Heute gibt es laut Svoboda nur eine Orgelbauerschule in Tschechien, nämlich im schlesischen Krnov an der Grenze zu Polen. Seit den neunziger Jahren bringe sie wieder heimische Orgelbauer hervor, die aber Svoboda zufolge auch im Ausland Erfahrung sammeln sollten, damit sie sich nicht „auf den tschechischen Fischteich beschränken“. Ein Studium oder eine Ausbildung zum Organologen kann man in Tschechien – anders als in manchen westeuropäischen Ländern – nicht absolvieren. Svoboda hat sich viel Wissen selbst angeeignet; schon als Kind interessierte er sich für Orgeln, später fuhr er durchs Land, um sich besondere Instrumente anzusehen. Nachdem er zuerst Oboe gelernt hatte, setzte er sich schließlich selbst an die Orgel und lernte, mit Händen und Füßen gleichzeitig Musik zu machen.

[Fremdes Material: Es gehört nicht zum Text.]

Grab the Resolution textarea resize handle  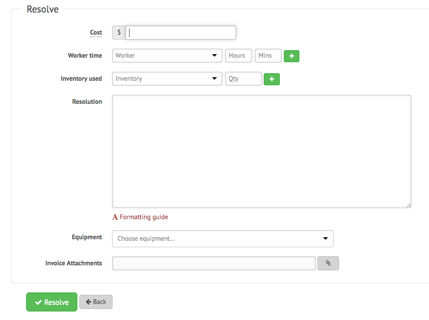(408, 205)
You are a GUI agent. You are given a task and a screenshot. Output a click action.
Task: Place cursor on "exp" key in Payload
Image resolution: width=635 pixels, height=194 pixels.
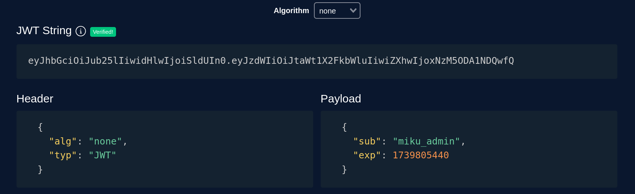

Er sei eingesprungen, weil in der Gemeinde damals ein Organist fehlte, erinnert er sich. Mittlerweile sei Prag aber ganz gut versorgt. Auch dank vieler Musikstudenten erklinge in fast jedem Gottesdienst eine Orgel. Auf dem Land dagegen sei es schwieriger. Dort fehlten in manchen Gemeinden „ein bis zwei Generationen“ von Organisten.